Werkstatt/Reihen > Reihen > Wortlaut Island
Jakub Stachowiak

Vier Gedichte
 
Aus: úti bíður skáldleg veröld / draußen wartet eine lyrische welt, Páskaeyan, Reykjavík 2022

Aus dem Isländischen übertragen von Jón Thor Gíslason und Wolfgang Schiffer



die zollbeamten von gestern

wir die wir uns
die welt haben entgehen lassen

weder nach dem himmel
schauten noch
nach den würmern
in der erde

die heißesten küsse
verpassten
und die zuflucht suchende
umarmung

wir blicken auf
erblicken eine durchsichtige hand
die uns zuwinkt
von einem balkon der düsterkeit



düsternis

heutzutage kommt die nacht sofort
statt zu ergrauen
dunkelheit dann schwarz

nachtschwärmer nirgendwo
und überall

dann mache ich mich auf

spüre den geruch von metall
um handgelenk und knöchel

schleppe mich vorwärts
ein bisschen seltsam
lieb zu fliegen



in cafés

das gebrumme ist verstummt
in der kristallkugel der wahrsagerin
weder flüche noch klagen

nur ein hofdichter bei einer spirituellen
sprachrehabilitation

optimiert bilder
die niemand sehen kann  



aus der tiefe

über helldunkel
weiß ich nicht viel

aus ihren fragilen
teilchen

sind mäntel genäht
in die sich verstorbene kleiden

wenn

sie zu uns herüberschauen
noch manierlich fein
mit einem monopol auf trauer


Jakub Stachowiak, geboren 1991 in Polen, lebt seit 2016 in Reykjavík; er studiert Krea-tives Schreiben an der Universität von Island und ist als Postbote sowie bereits als Schriftsteller tätig.

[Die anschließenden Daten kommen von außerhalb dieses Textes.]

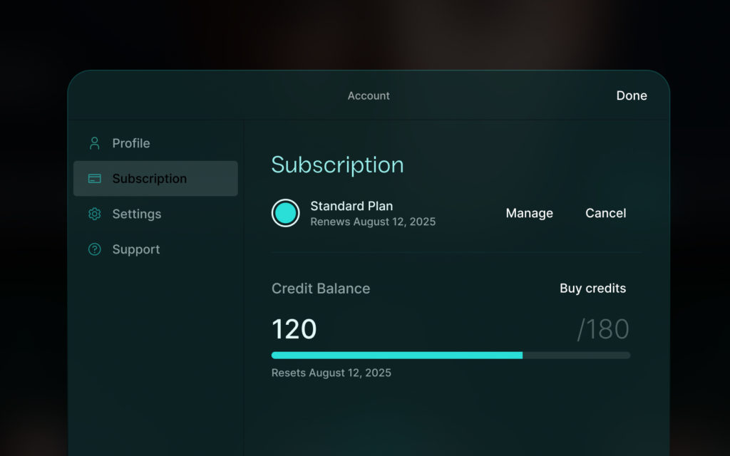730x456 pixels.
Task: Click the Account dialog title
Action: click(x=369, y=95)
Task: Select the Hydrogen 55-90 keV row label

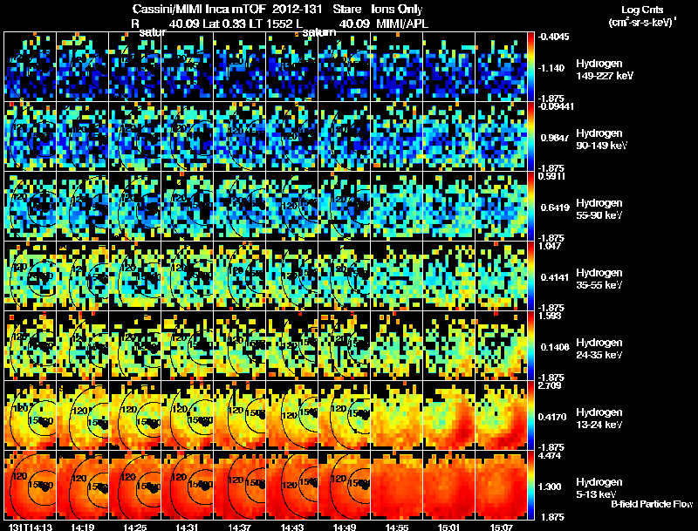Action: pyautogui.click(x=599, y=208)
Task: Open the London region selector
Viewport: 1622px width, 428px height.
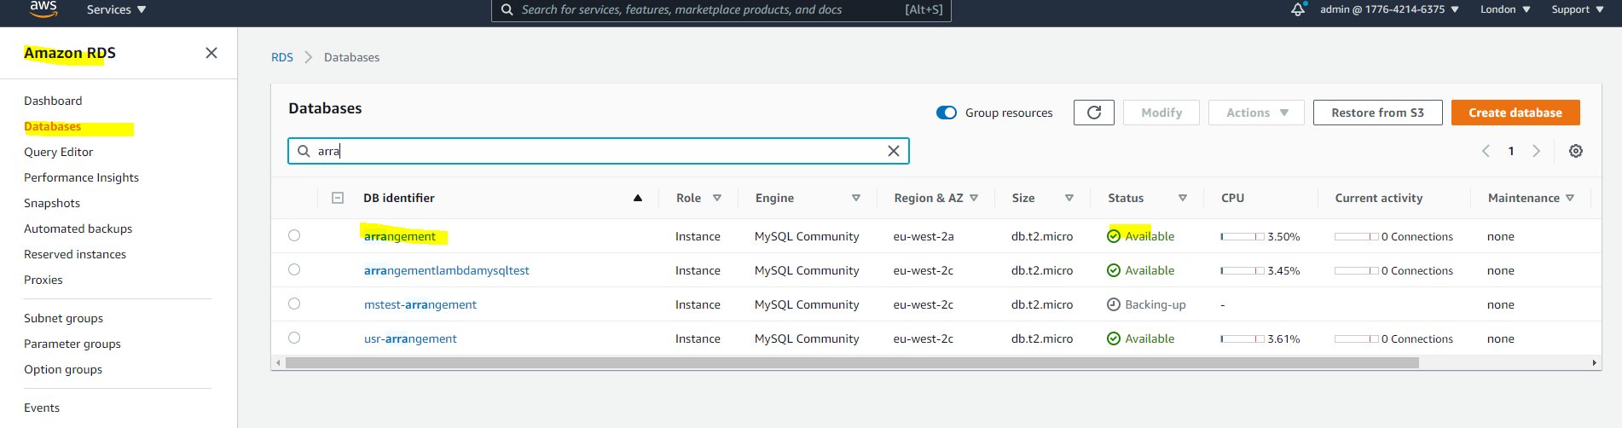Action: pos(1505,9)
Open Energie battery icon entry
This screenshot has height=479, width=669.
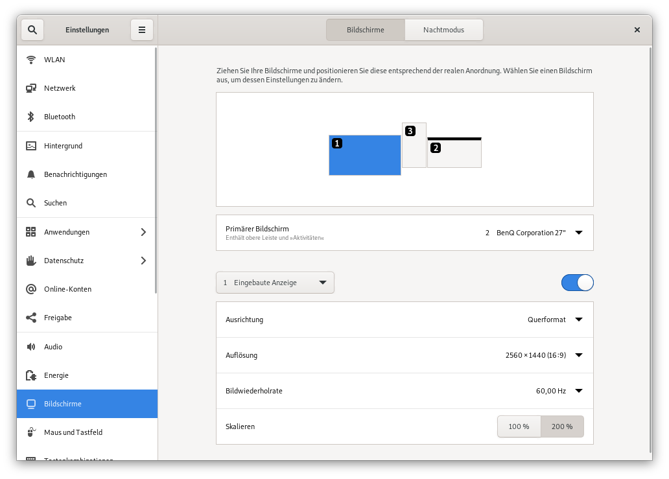30,375
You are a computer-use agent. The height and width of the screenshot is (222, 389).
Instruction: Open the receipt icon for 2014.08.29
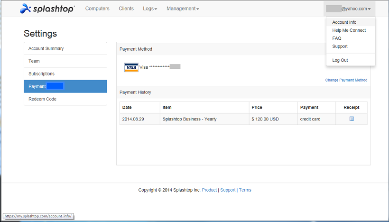pos(352,119)
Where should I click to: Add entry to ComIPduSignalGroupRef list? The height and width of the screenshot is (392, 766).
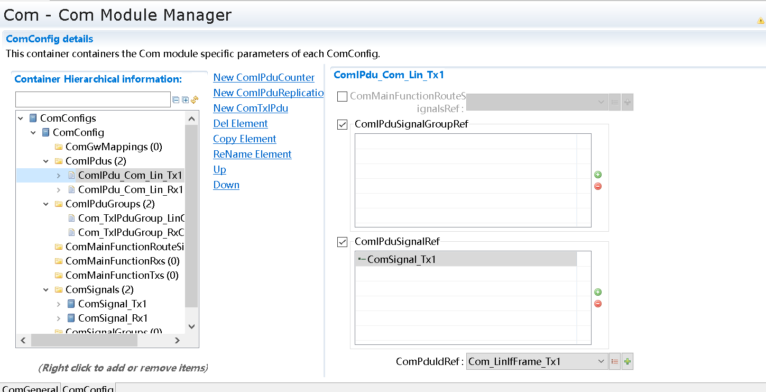pyautogui.click(x=598, y=175)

Nach ersten Gedichten in Zeitschriften wie Tímarit Máls og menningar / Zeitschrift Sprache und Kultur sowie in der Anthologie Pólífónía af erlendum uppruna / Eine Polyphonie fremden Ursprungs, einer Sammlung von Gedichten ausländischer Dichter, die in Island leben, veröffentlichte er 2021 einen ersten, mit einem Förderstipendium bedachten Gedichtband:  Næturborgir / Nächtliche Städte. Ein Jahr später erschien bereits sein zweiter Gedichtband in isländischer Sprache, úti bíður skáldleg veröld / draußen wartet eine lyrische welt.